Gather all lines with "agent" from the records.

_Source records:_
══════════

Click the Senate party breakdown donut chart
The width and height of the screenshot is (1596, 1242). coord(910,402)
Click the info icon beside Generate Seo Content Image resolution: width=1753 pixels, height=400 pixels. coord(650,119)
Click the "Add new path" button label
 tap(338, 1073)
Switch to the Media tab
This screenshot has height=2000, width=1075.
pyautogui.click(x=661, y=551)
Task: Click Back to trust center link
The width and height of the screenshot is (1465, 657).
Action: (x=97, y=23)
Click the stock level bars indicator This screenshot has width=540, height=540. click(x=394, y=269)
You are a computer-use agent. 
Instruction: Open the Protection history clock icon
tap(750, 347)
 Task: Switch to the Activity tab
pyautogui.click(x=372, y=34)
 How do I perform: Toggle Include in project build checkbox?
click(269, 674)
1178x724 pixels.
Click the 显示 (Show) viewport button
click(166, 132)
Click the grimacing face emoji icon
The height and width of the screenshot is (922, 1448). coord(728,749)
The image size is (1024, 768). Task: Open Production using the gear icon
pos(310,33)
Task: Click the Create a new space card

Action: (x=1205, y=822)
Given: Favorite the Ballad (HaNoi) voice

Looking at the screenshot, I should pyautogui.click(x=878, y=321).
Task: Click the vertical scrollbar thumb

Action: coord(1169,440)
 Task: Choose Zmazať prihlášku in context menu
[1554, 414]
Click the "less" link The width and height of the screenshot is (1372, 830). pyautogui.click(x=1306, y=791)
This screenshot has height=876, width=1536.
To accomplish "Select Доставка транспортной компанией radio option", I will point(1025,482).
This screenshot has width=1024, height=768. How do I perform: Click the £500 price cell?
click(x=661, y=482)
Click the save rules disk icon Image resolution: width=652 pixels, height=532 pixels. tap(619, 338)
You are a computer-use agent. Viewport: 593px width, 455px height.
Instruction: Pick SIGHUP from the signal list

══════════

_TASK RESPONSE:_
You are a computer-use agent. 
You are a computer-use agent. Viewport: 593px width, 455px height.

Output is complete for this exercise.